At 5 we started How to Teach Your Child to Read in 100 Easy Lesson. This was the book that we closed at lesson 55 with my son and he 'took off' so I thought it perfect. So at 7 when we'd attempted the book 2 more times going back over lessons again and again...El and I stopped mostly in tears and not nearly at the 2nd grade level she was supposed to be after completing it.
Next for El came The Ordinary Parents' Guide the Teaching Reading. Very highly recommended. It was a lot like 100 Easy Lessons: phonics based with sight words, controlled vocabulary but this one was supposed to get her to a 4th grade reading level. It also had fun games and some writing/spelling so I was happy to incorporate a more integrated approach. We tried this one for 2 years, backtracking when it got hard and repeating and repeating till we finished but not without a lot of tears and sweat and again, not really at 4th grade reading level.
So...by this time, I decided maybe we'd let the reading go to just easy things to practice fluency and build up confidence and I started the All About Spelling Series from level 1. Easy peasy right? Well for the first 3ish levels yeah, except her spelling in writing wasn't good and she was in a composition class that made that so very not fun. We struggled through Classical Conversations Essential Program for one year. The next we got into a co-op and took some of that material and some others and revamped for kids who needed a different approach. Still a lot of crying...for both of us! And we were at 5th grade and I was getting nervous b/c while El's listening vocabulary was good and her comprehension was fabulous to hear to read aloud or to see her just write basic lists...was plenty scary for a teacher with plenty of Elementary Education classes in English.
Finally when El was 13, last summer first I read this fiction book that was from the perspectives of a grown man with dyslexia and his girlfriend who was helping him learn to read/write. I must have highlighted half the book and later read the passages to El. She kept saying..."yes, that's what it's like...". So we proceeded to order about every book on dyslexia that library had on hand from preschool books on up. El read a lot of them. I skimmed and read the teacher ones.
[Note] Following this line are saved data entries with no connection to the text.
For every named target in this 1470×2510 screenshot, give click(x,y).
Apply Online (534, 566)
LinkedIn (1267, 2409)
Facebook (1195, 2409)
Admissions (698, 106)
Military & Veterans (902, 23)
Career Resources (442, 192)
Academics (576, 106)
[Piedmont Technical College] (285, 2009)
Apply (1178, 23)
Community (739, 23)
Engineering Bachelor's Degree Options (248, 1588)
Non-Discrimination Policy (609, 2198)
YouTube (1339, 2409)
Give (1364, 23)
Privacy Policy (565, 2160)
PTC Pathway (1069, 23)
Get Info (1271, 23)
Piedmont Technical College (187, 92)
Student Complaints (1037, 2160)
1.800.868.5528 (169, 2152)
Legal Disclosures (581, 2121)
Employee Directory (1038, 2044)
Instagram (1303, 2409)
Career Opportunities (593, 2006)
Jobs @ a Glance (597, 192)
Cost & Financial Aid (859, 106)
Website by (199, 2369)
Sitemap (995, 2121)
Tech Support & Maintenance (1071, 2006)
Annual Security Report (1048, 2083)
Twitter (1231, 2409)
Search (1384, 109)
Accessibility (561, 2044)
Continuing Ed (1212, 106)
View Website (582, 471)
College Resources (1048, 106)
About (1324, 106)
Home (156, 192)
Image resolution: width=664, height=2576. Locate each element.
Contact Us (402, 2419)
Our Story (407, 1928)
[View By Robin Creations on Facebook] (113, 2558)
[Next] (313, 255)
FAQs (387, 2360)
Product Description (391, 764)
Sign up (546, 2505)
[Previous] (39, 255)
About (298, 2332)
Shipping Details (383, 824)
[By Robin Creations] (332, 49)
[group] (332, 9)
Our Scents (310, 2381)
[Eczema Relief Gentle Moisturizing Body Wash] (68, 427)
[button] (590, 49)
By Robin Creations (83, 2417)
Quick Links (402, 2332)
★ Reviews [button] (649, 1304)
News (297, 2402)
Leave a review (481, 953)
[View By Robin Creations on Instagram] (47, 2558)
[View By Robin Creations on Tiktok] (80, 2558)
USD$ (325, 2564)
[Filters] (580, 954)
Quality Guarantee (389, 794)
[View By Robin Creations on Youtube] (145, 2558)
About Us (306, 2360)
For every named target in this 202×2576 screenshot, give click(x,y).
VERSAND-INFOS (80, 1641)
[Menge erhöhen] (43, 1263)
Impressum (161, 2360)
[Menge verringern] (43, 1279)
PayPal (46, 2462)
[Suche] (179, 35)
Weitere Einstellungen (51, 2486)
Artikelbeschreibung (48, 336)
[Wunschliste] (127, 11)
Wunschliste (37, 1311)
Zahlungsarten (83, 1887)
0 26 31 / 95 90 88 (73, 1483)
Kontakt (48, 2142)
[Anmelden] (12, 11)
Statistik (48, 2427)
Too many things lined up and we didn't need expensive tests or a school psychologist to tell us.
At the same time, I had heard about Barton for the third time in three months and decided that just might be God indicating I needed to look at the very expensive curriculum (b/c that's what I'd found when I looked at it two years earlier). It' is expensive comparatively in time and money: $300+ per level unless you get it used for about $250 a level on ebay. So that's a consideration...it's 10 levels so doing the math it's like a year of private school. BUT we had some extra money from my folks so we decided to use it.
Bartonreading.com
And it's exactly what she needed. (Actually is really working with my 11 year old who is a little hearing impaired as well b/c it makes him slow down and really hear sounds.) El was MOTIVATED!!! We completed Levels 1-2 in a month or less even with summer activities running throughout. They are shorter...only 5ish lessons each. Levels 3 and 4 are 11 and 14 lessons each respectively and 4 is rather difficult but we've just finished up. Her posttests are nearly perfect. This is working. It's so very concrete sequential and very explicit. You need to follow it to the letter and watch the teacher videos. It takes a lot of time but IT'S WORKING amazingly and it's working in her everyday writing. That's never happened before. She could get the spelling words when we studied but couldn't put them into practice. Best of all, now she has really good tools for taking apart words and making good guesses. And her brother, who is about 4 lessons behind her, is doing well too. It's teaching that kid to slow down and listen! I think what works most is that Barton builds. They have enough practice that kids master the concepts but they are constantly adding to their mastery while they learn new things. This is just the best, most effective way for El to learn. She can't do the random methods. She need practice. (Probably why Saxon Math works so well for her too.)
So there it is...so far a magic bean for growing spelling and reading confidence...and the attitude is at least half of everything. I love it. I'm learning too!